***** Material for the task *****

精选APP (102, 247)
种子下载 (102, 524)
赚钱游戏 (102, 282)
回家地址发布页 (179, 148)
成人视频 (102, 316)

*****
***** Material for the task *****

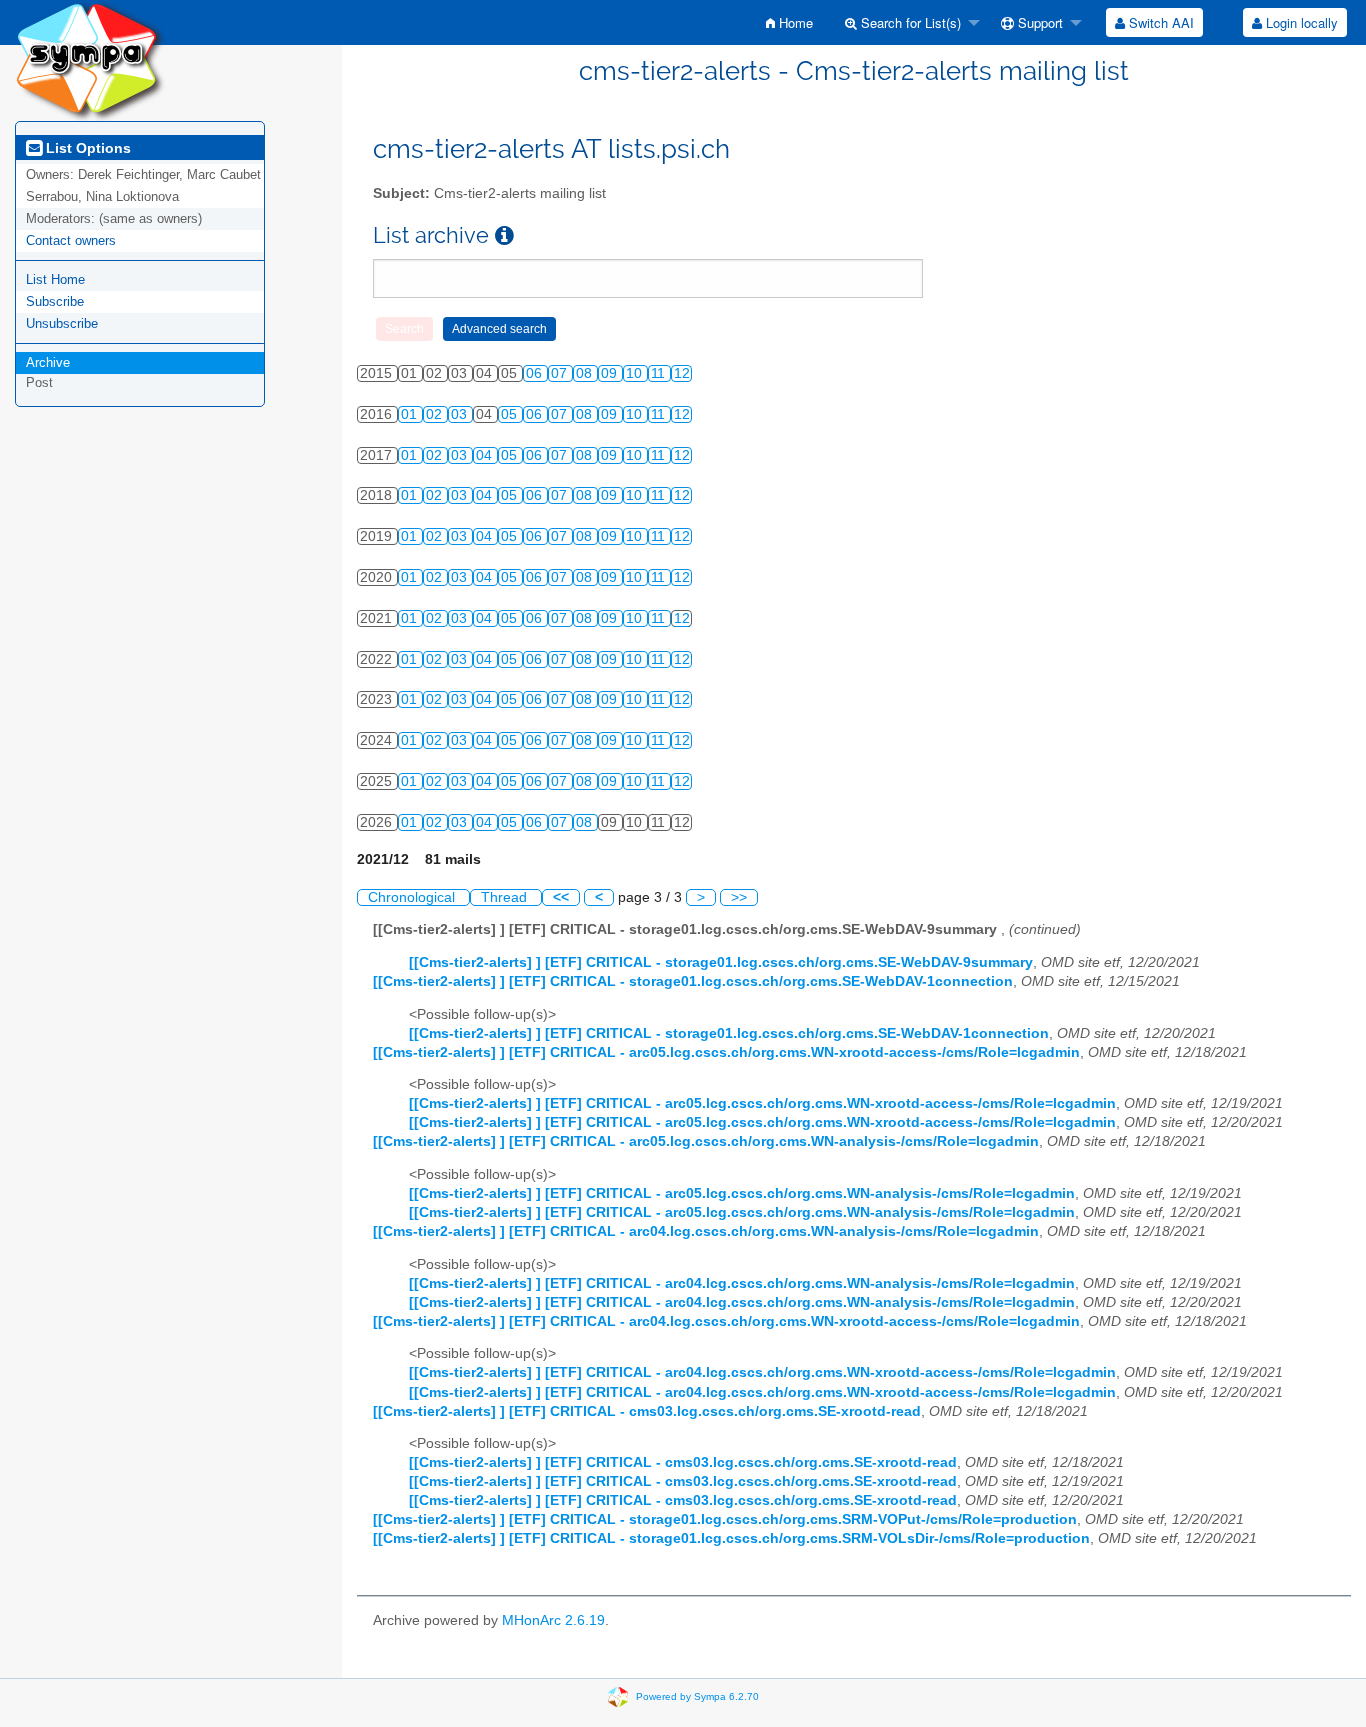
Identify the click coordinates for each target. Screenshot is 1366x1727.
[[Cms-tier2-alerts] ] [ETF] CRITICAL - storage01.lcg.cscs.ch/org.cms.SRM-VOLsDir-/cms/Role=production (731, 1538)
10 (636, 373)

*****

Task description:
In the listing above, find the line with "Identify the click" and the line with "10 (636, 373)", then reproduce both and every line between them exactly.

Reply:
Identify the click coordinates for each target. Screenshot is 1366x1727.
[[Cms-tier2-alerts] ] [ETF] CRITICAL - storage01.lcg.cscs.ch/org.cms.SRM-VOLsDir-/cms/Role=production (731, 1538)
10 (636, 373)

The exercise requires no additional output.